━━━━━ Extracto del texto ━━━━━

Conviene señalar que en el seno del Consejo de Europa se constituyó un órgano importante a los efectos que estamos examinando, el conocido como GRECO (“Grupo de Estados contra la Corrupción”), muy activo en el control supranacional de actividades corruptas en Europa. A efectos ilustrativos puede ser útil observar los informes emitidos respecto a España, que justifican escasas felicitaciones y justamente se centran en la prevención de la corrupción de los parlamentarios, de los jueces y de los fiscales, atendiendo a principios éticos y reglas deontológicas, a conflictos de intereses, a la interdicción o limitación de ciertas actividades, a la declaración de patrimonio, de rentas o de pasivo e intereses, al control de la aplicación de las reglas relativas a los conflictos de intereses y a la sensibilización en esta materia.

━━━━━ Material proporcionado ━━━━━

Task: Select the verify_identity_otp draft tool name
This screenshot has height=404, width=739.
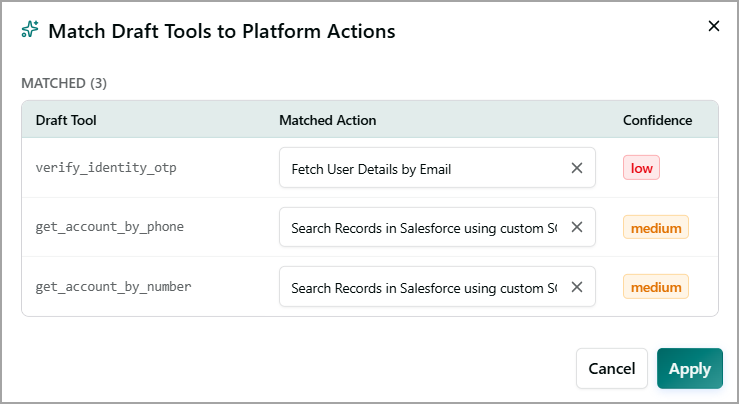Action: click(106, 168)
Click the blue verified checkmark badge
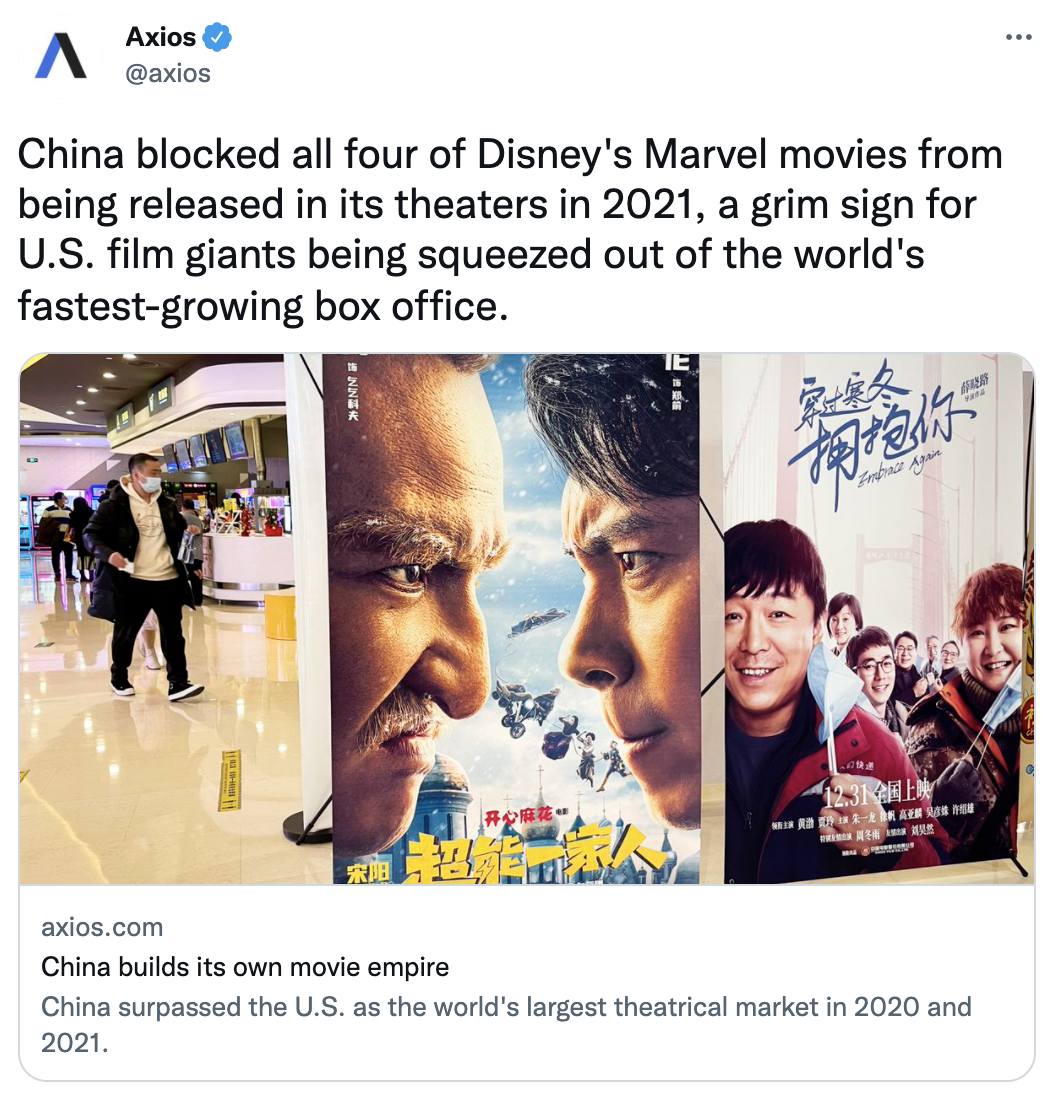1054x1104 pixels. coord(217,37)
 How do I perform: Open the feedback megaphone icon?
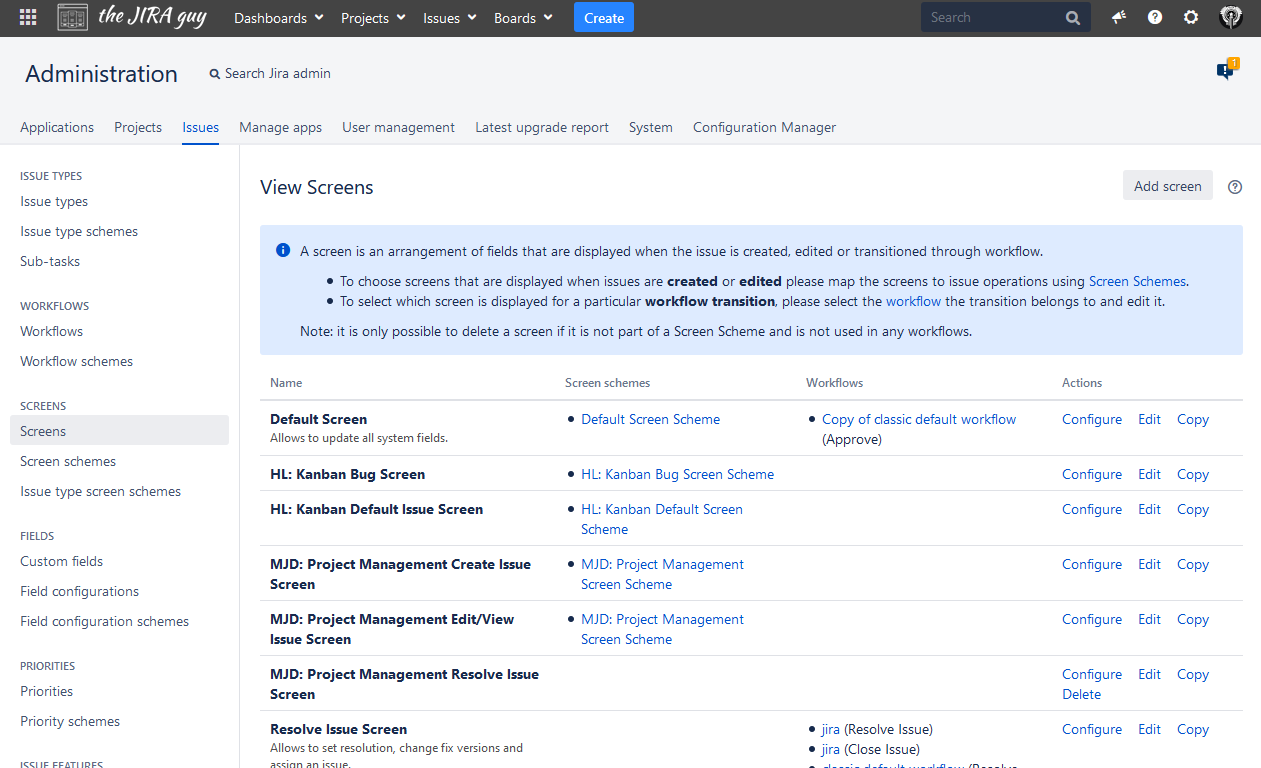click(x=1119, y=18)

━━━━━

Consigna 1: Según el extracto sobre el GRECO, ¿en la prevención de la corrupción de qué colectivos se centran los informes emitidos respecto a España? Enuméralos todos.
Consigna 2: Prolonga el extracto sobre el GRECO a partir de su última oración.
Las líneas no tienen relación alguna con el extracto del texto.

Resultado 1:
- Los parlamentarios
- Los jueces
- Los fiscales

Resultado 2:
Nos interesan especialmente las consideraciones sobre el Poder Judicial y la Fiscalía, sobre los que se afirma: “con la excepción de algunos casos aislados, no hay pruebas sustanciales de que exista corrupción entre jueces o fiscales”. Sin embargo, se subraya un problema estructural que comparto: “hay algunas deficiencias tanto en el sistema judicial como en el fiscal que han suscitado reiteradas críticas por el riesgo de influencia política”. Es especialmente la falta de independencia estructural de los órganos de gobierno del Poder Judicial lo que pone en riesgo, a largo plazo, la independencia y la imparcialidad de los jueces, por lo menos en apariencia, lo cual en esta materia es tan importante como la realidad misma. Además, se pide la adopción de códigos de conducta tanto para jueces como para fiscales, así como canales de discusión sobre los dilemas éticos comunes y que proporcionen servicios de asesoría especializados, así como directrices en relación con conflictos de intereses y otros asuntos relativos a la integridad.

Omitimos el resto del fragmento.